When you are searching for any product on Google. Google will analyze your search query and combine it with contextual information, and user information to come up with the most relevant search results.

On top of the page, the first 3–4 search results will be sponsored ads pertinent to user search queries. When users click on the ads , Google will earn revenue based on advertisement bidding. We can consider it as pay per click Model , there are other models as well like pay-per-view, but we will focus on pay-per-click in this paper.

Facebook Example:

Facebook ads come in the form of feeds. Sometimes you are scrolling through feeds on Facebook, you may come across some videos/reels where sponsored were written. These are sponsored ads in form of your Facebook feed.

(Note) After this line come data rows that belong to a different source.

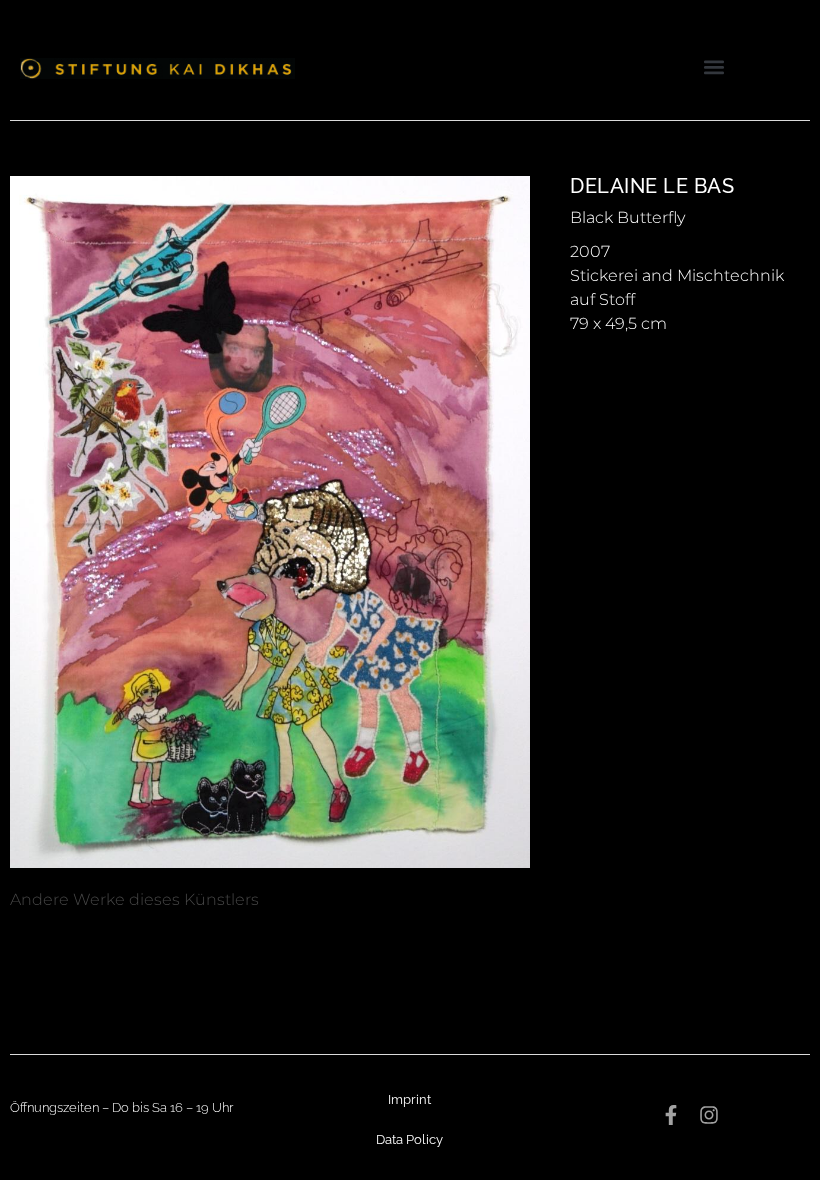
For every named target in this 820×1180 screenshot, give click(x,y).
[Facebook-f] (671, 1115)
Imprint (409, 1099)
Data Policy (409, 1139)
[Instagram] (709, 1115)
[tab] (134, 900)
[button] (713, 66)
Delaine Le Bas (652, 186)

Google has very limited space (slots) on the web page, and It can not display all the sponsored ads, All the advertisers are competing for the slots, and sponsors bid for ads.

All the advertisers come up with keywords for which Google will match the ads. If the user provided a query matching the advertiser-chosen keywords then ads will be selected for further stages. Advertisers also provide ad creative which includes the text of the ad, description of ads, link, and other metadata information.

Business Problem:

Google wants to maximize this revenue, Google revenue largely depends on Ads, More click on ads more revenue for Google.

More Click — — — — — — — — — → More Revenue

Google can not show any random ads to users, e.g If the user is searching for headphones and If it provides ads for Toyota Car. Not only ads won't be clicked by users, but Users will switch to other search engines, and there is a risk of customer retention.

Google wants to maximize revenue by keeping search results and ads relevant to user context and search queries. Given the thousands of advertisers bidding for ads on Google, Google needs to display 3–4 most relevant sponsor ads based on user queries that will maximize its revenue.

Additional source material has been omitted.